Yeah. For me, I feel I’m in the same place that, like before corona where I am. More than that I’m down now because no smell, not no smell means I can hardly smell but not like, similar, you know the strong smell, I can’t [inaudible] or anything that and is affecting me a lot as well, my like when I talk a lot, it is affecting my talking everything and that’s like then feel tiredness. Still got the thing. It’s got similar but I feel like it’s gone bit more than yeah, anything interest not that much. I will do it. I will not said not do it but if not done, not feel that after okay, it’s gone it’s gone. So in my way I try to finish thing as early as possible, not wait for long so I feel that thing, so I feel it more tired, more everything, you know, more pain in the body. Still got the pain, you know, breathing and this pain. 

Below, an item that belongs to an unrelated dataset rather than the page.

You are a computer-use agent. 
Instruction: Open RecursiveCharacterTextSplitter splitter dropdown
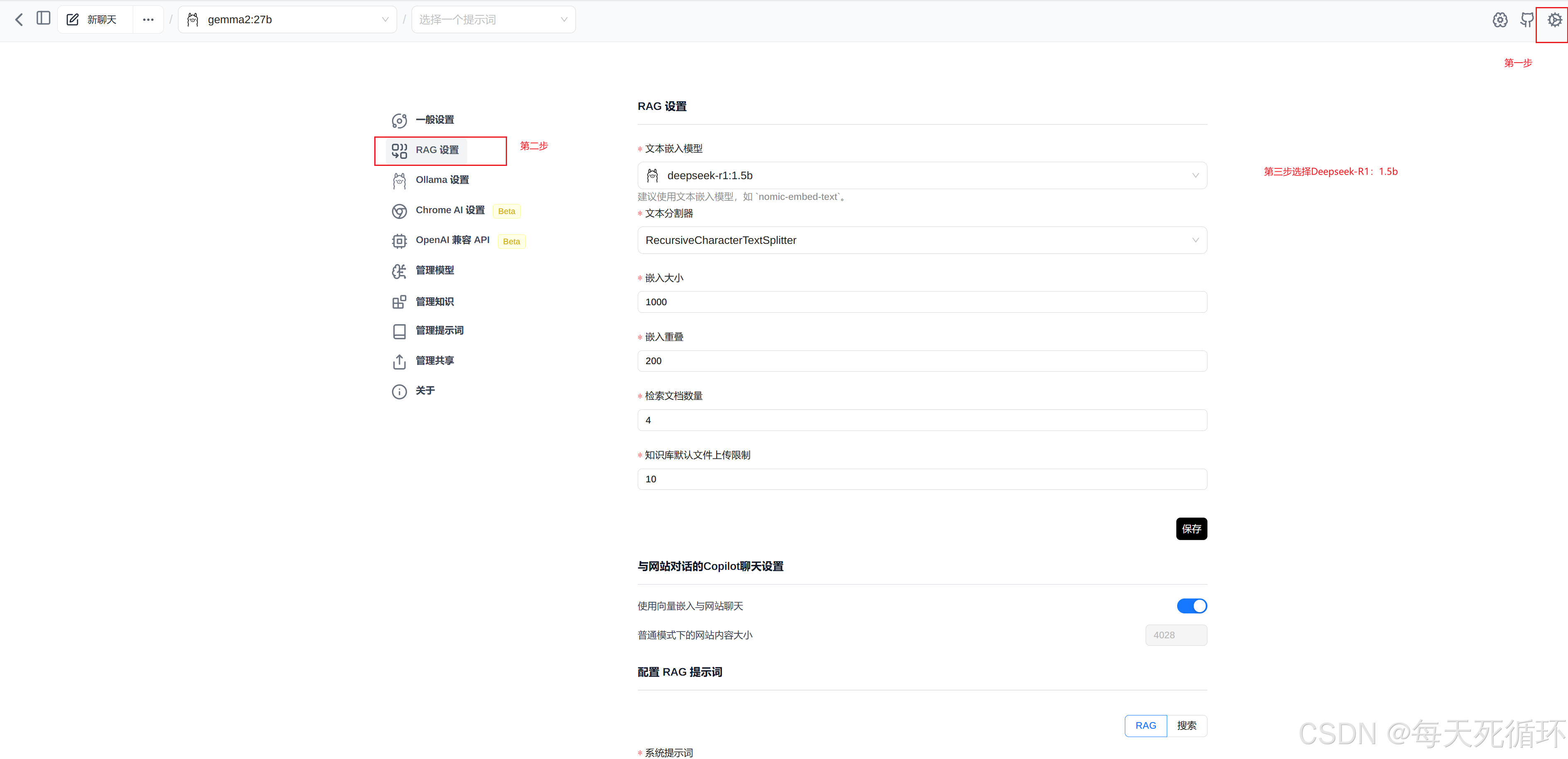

You’re in even more pain. It sounds like you had a lot of pain before. 
 
Yeah. It’s ongoing like more pain going on, more thing, more tiredness and like still not feel like you know, like what I can do enjoy before. Sometimes if I can’t, don’t do it, I don’t want to, sometimes, you know, want to take a jacket or sweater, I don’t want to take it as well, sit down but when I have to do something else I have to do it that time so like this.

 
As well as talking about whether or not they felt they were getting better, the people we interviewed also spoke about their hopes for recovery in the future. People voiced uncertainty about whether they would get better in the future or if their health would get worse. For Lyn, thinking about the future was like walking on thin ice and not knowing which part might break.